Predictions, projections or forecasts of the economy or economic trends of the markets are not necessarily indicative of the future or likely performance of CEREIT. The forecast financial performance of CEREIT is not guaranteed. Investors are cautioned not to place undue reliance on these forward-looking statements, which are based on the Manager’s current view of future events. A potential investor should read the Prospectus and in particular, the section entitled “Forward-Looking Statements” and make his own assessment before making any decision to purchase the Units.
A copy of the Prospectus and the application forms may be obtained during office hours and on request, subject to availability from DBS Bank Ltd. at 12 Marina Boulevard Level 46, Marina Bay Financial Centre Tower 3, Singapore 018982, Goldman Sachs (Singapore) Pte. at 1 Raffles Link, #07-01 South Lobby, Singapore 039393, UBS AG, Singapore Branch at One Raffles Quay, #50-01 North Tower, Singapore 048583, Daiwa Capital Markets Singapore Limited at 6 Shenton Way, #26-08 OUE Downtown 2, Singapore 068809, CLSA Singapore Pte Ltd at 80 Raffles Place, #18-01 UOB Plaza 1, Singapore 048624 and, where applicable, from members of the Association of Banks in Singapore, members of the SGX-ST and merchant banks in Singapore. Copies of the Prospectus and the application forms, subject to availability, are also available at CEREIT’s booth at Ocean Financial Centre, 10 Collyer Quay, Singapore 049315 during office hours on 23 and 24 November 2017, as well as 1 Raffles Place, Singapore 048616 during office hours on 27 November 2017 and from 9.00 a.m. to 12.00 p.m. on 28 November 2017. A copy of the Prospectus is also available on the MAS’ OPERA website at http://eservices.mas.gov.sg/opera.
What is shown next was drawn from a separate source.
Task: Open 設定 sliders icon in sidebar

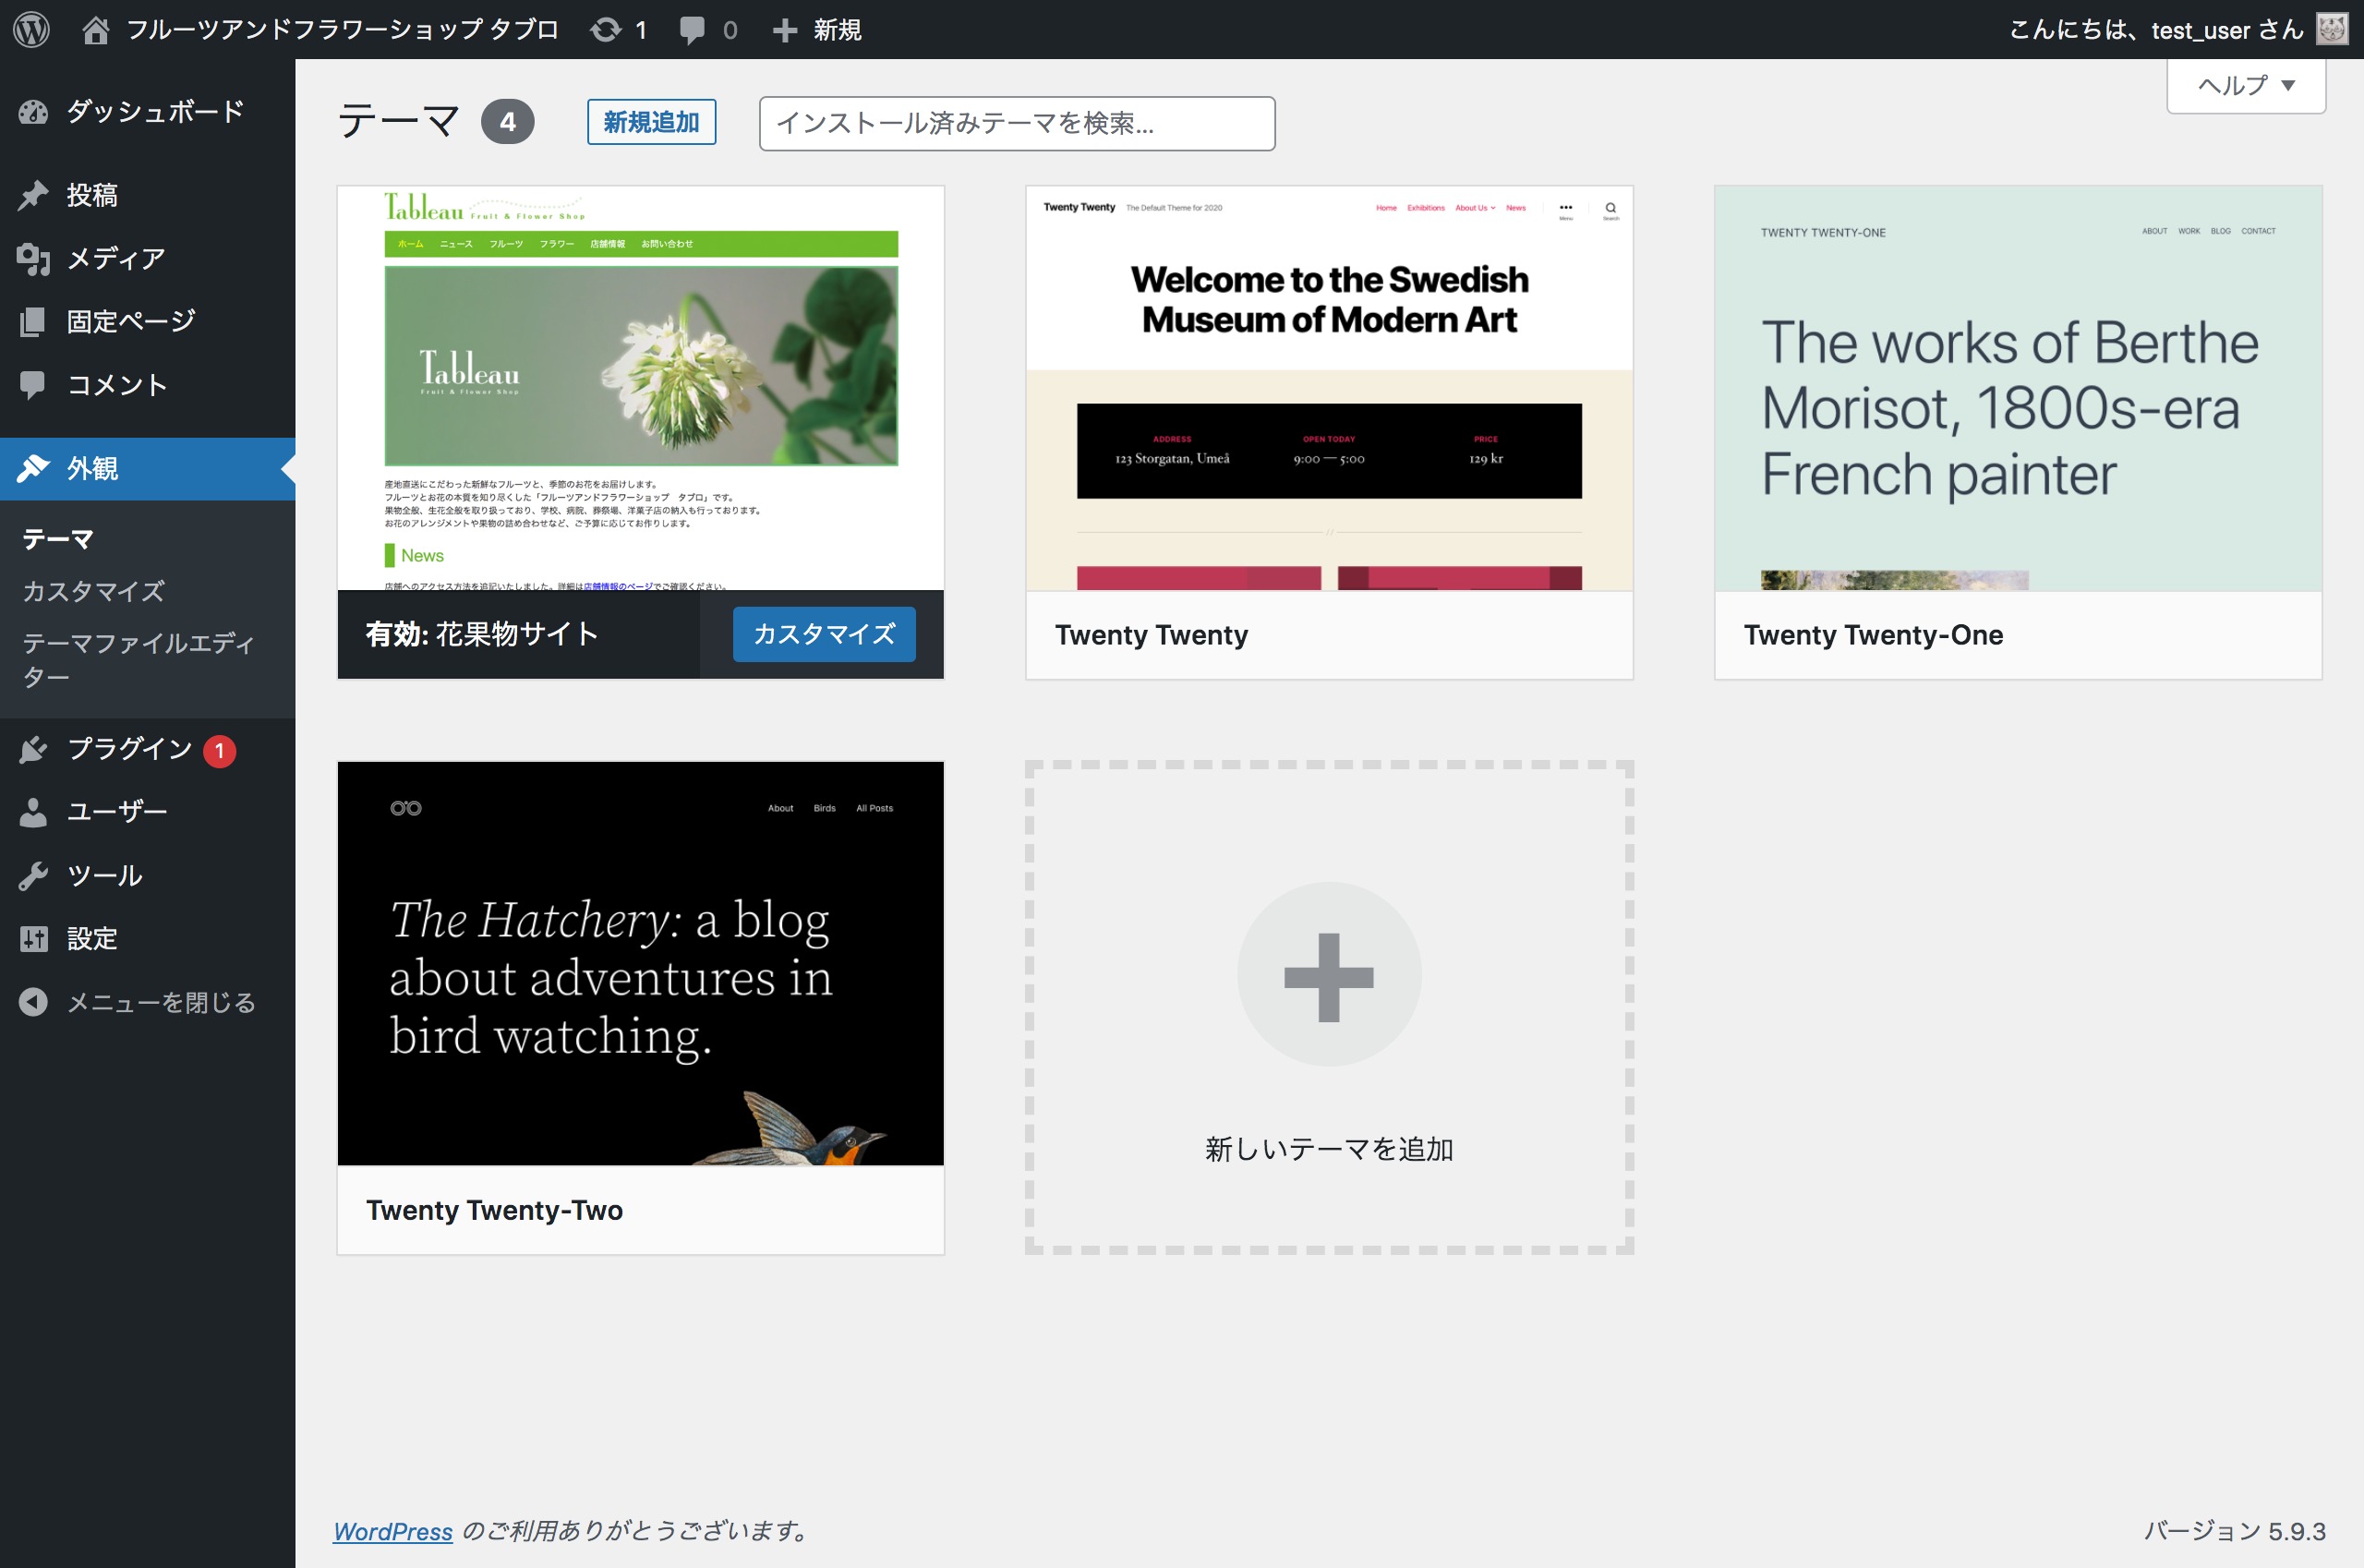Action: click(33, 938)
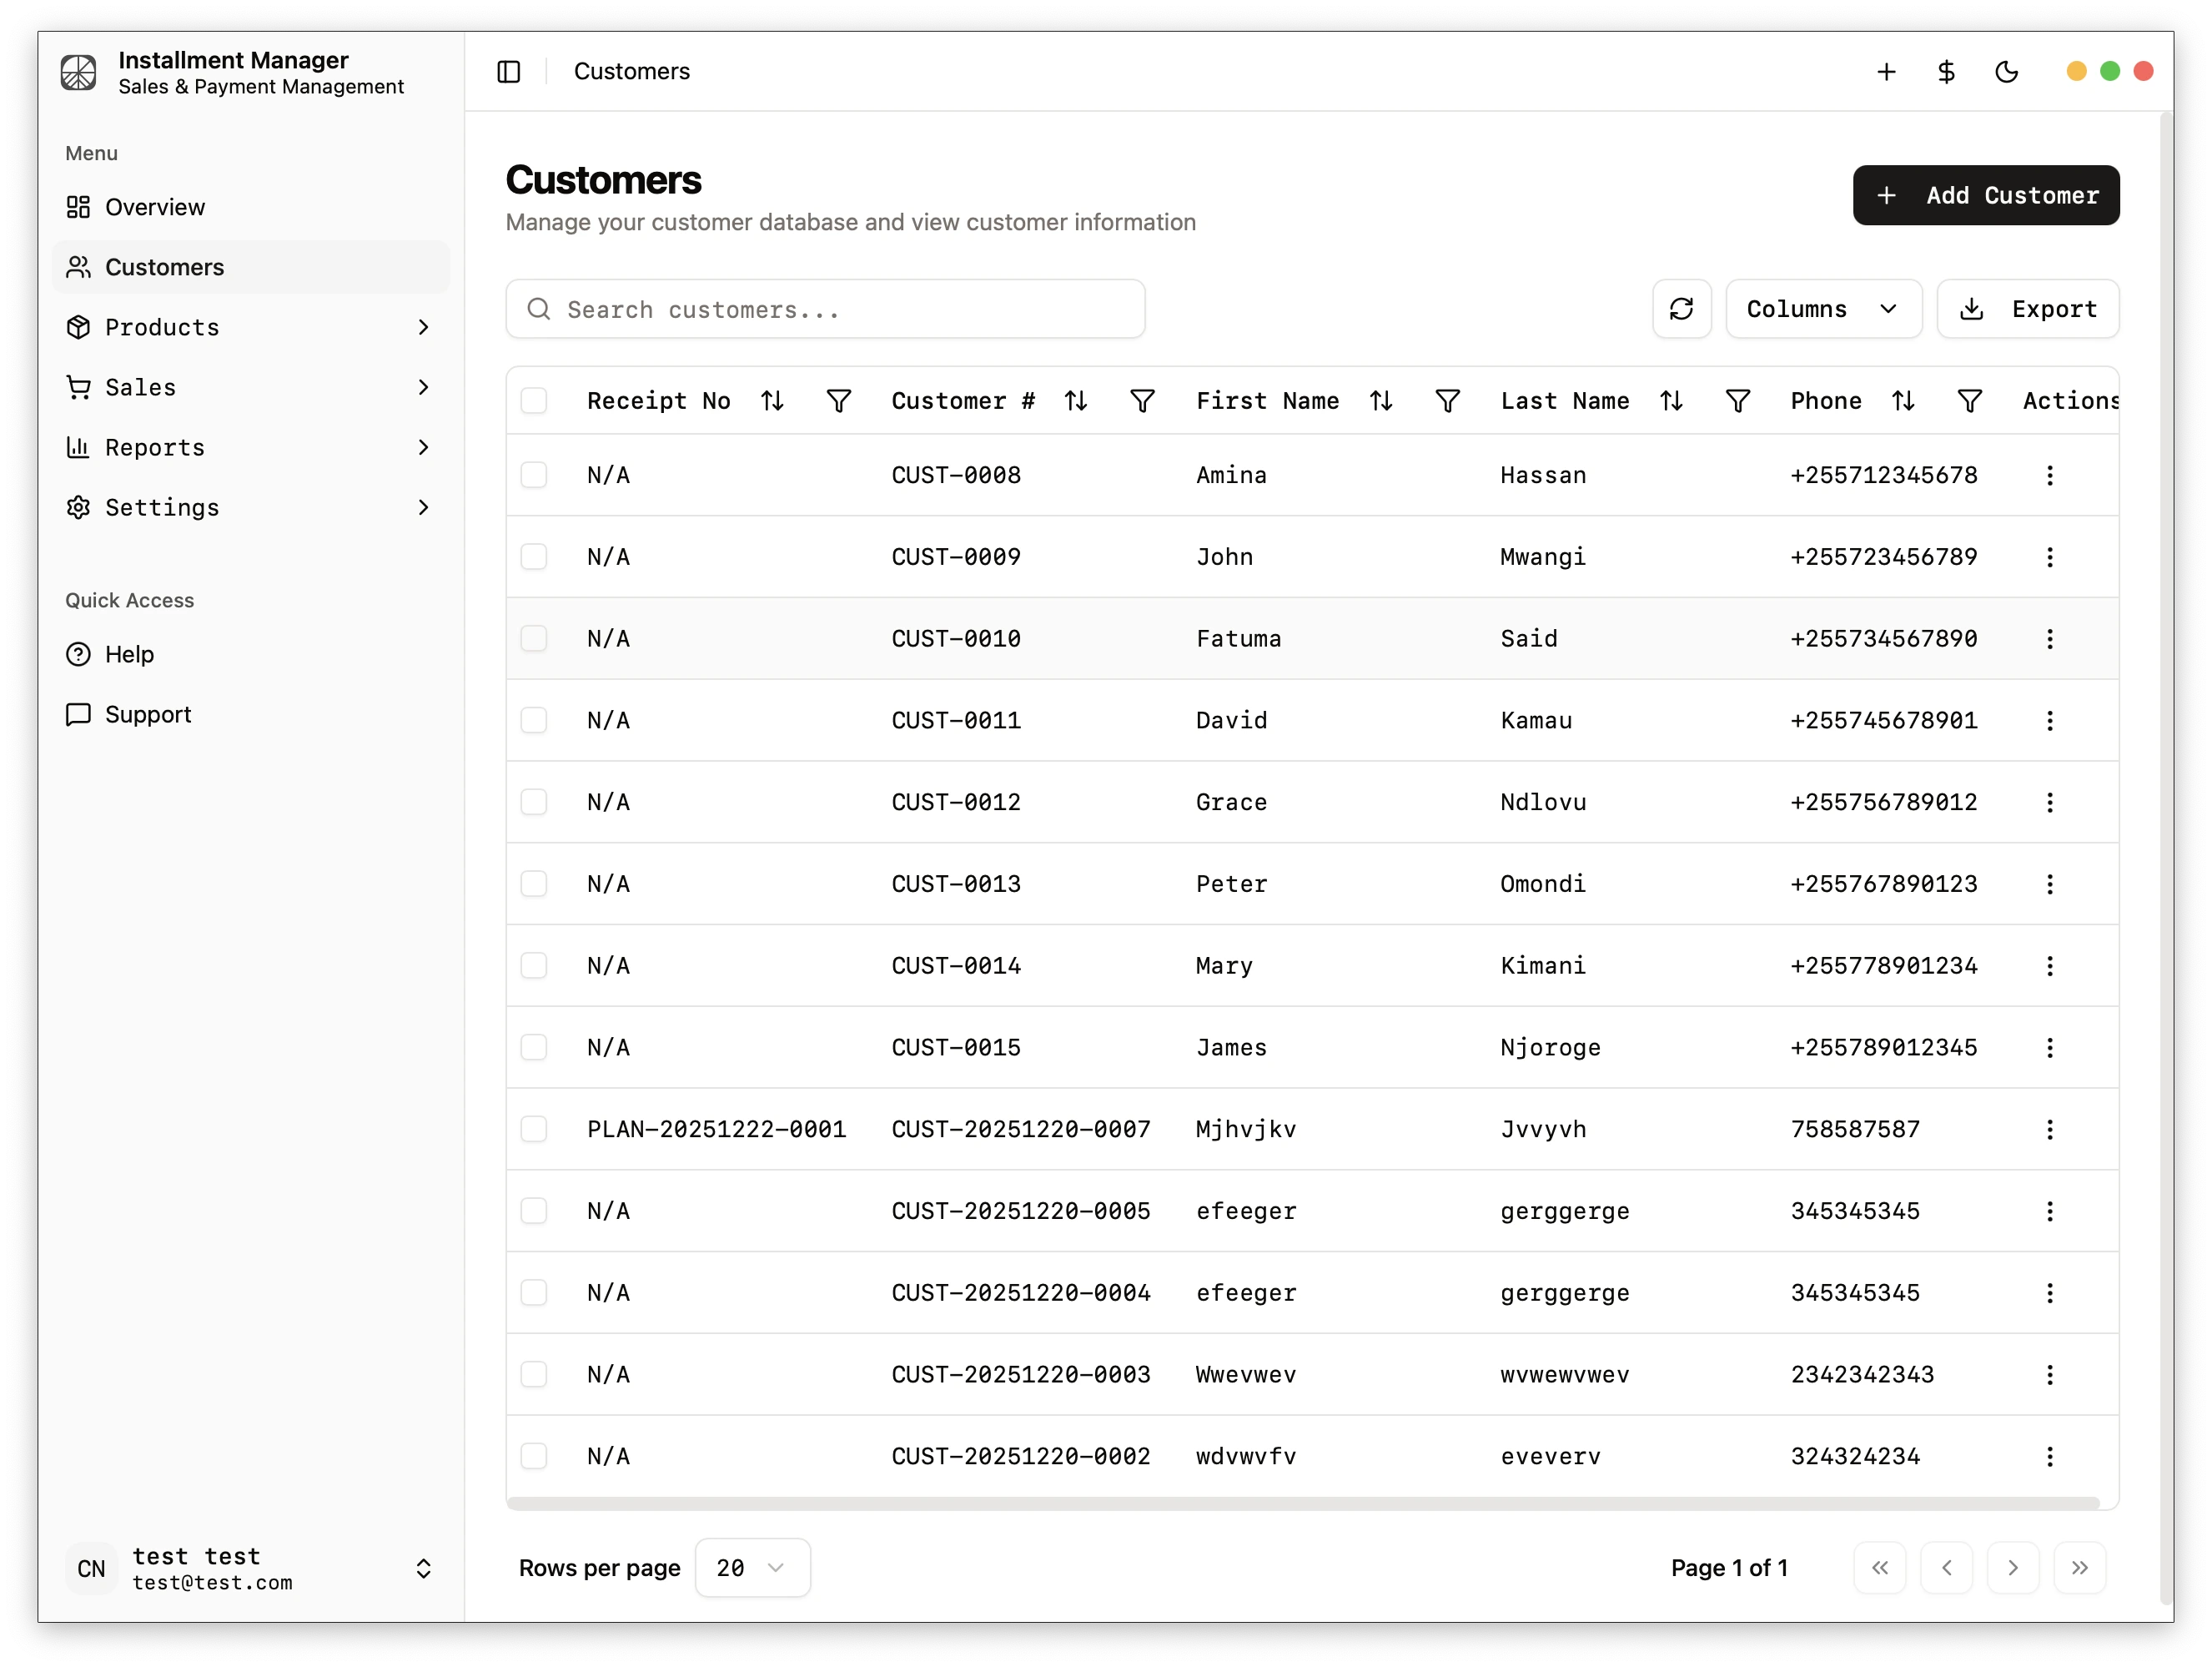Refresh the customers table
Viewport: 2212px width, 1667px height.
(1681, 309)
This media release may be restricted by law in certain jurisdictions. Persons who may come into possession of this media release are advised to consult with their own legal advisers as to what restrictions may be applicable to them and to observe such restrictions. This media release may not be used for the purpose of an offer or invitation in any circumstances in which such offer or invitation is not authorised.
Neither this media release nor any copy or portion of it may be sent or taken, transmitted or distributed, directly or indirectly, into the United States of America (the “United States” or “U.S.”). The Units have not been, and will not be, registered under U.S. Securities Act of 1933, as amended (the “Securities Act”), or the securities laws of any state of the U.S. and the Units may not be offered or sold within the United States, except pursuant to an exemption from, or in a transaction not subject to, the registration requirements of the Securities Act and applicable state or local securities laws. This media release is not an offer for sale of securities in the United States. The Manager does not intend to conduct a public offering of the Units in the United States.
Neither this media release nor any of its content may be forwarded or distributed to any other person and may not be reproduced in any manner whatsoever. Information contained in this media release does not constitute a part of the Prospectus. Failure to comply with these restrictions may result in a violation of the Securities Act, United States securities laws or the applicable laws of other jurisdictions.